Бабадул, сидя на богатой софе, ворочал рясу на все стороны, исчислял стежки и, сообразив надлежавшим образом меру и покрой платья, опять завязал его в салфетку. Вслед за тем вошёл в комнату человек суровой и надменной наружности, при виде которого бедный портной побледнел от страху. Он взял с земли узел с платьем и вышел в другие двери, не сказав ни слова.
Спустя несколько минут, когда Бабадул терялся в догадках о причине такого непостижимого с ним обращения, дверь отворилась в противоположной стороне комнаты, и вошло таинственное лицо в великолепной одежде, также с узлом в руке, связанном шалью.

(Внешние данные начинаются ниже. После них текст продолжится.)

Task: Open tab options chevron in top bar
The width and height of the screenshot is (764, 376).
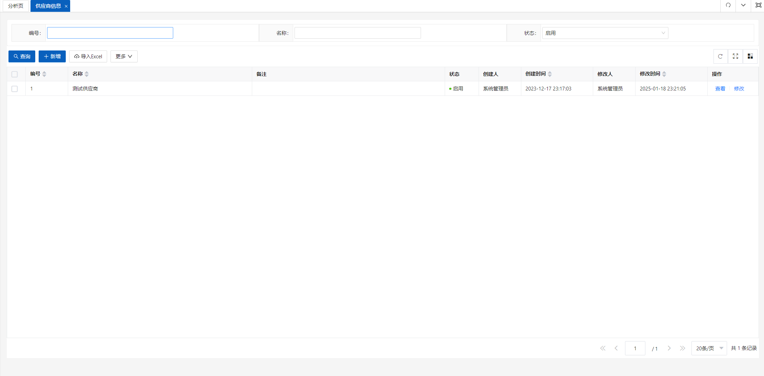Action: (x=743, y=5)
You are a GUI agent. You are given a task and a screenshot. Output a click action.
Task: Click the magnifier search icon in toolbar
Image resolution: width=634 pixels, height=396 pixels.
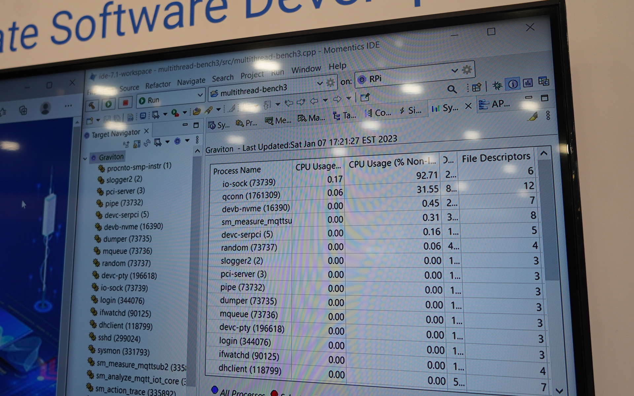pyautogui.click(x=451, y=89)
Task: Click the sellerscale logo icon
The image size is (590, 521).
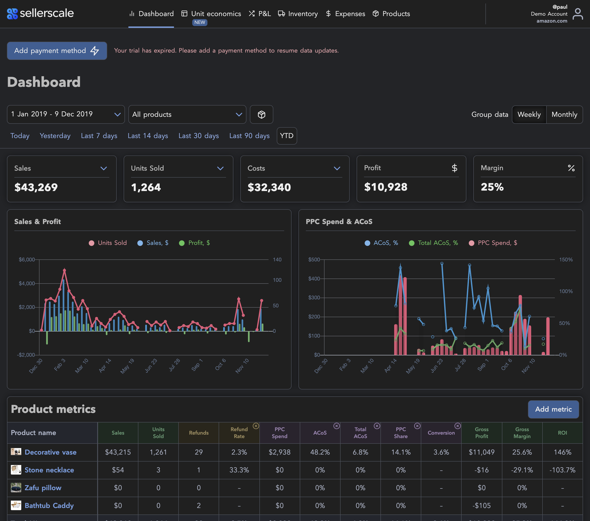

Оно ударило челом перед портным, приблизилось к нему с трепетом, повергло узел к стопам его и удалилось в молчании, не смея поднять на него взоров.
«Хорошо! Вот третий! – подумал про себя портной. – Но этот уже отдаёт мне такие почести, каких я не оказал бы родному племяннику пророка. Но почему мне знать? Быть может, и я большая фигура. За всем тем, лучше бы мне сидеть в своей лавке за починкою старого платья, чем польститься на большой заработок с подобными людьми. Аллах ведает, что это значит и что тут в этом узле. Они приходят и уходят, берут, кланяются, приносят в совершенном безмолвии. Пусть бы эти руфияны менее били челом передо мною, а говорили бы побольше: по крайней мере, знал бы я, что об них думать. Слышно, что недавно схватили на улице бедную женщину, зашили в мешок и бросили в море. Может статься, велят и мне зашивать кого-нибудь для подобной цели».
Бабадул рассуждал ещё таким образом, когда явился Мансур и приказал ему взять узел, лежавший перед софою. Он опять завязал ему глаза платком и повёл его на прежнее место. Верный своему обещанию, портной ни о чём не спрашивал и только условился с евнухом, что дня через три платье будет готово и тот придёт за ним в его лавку с десятью червонцами за работу.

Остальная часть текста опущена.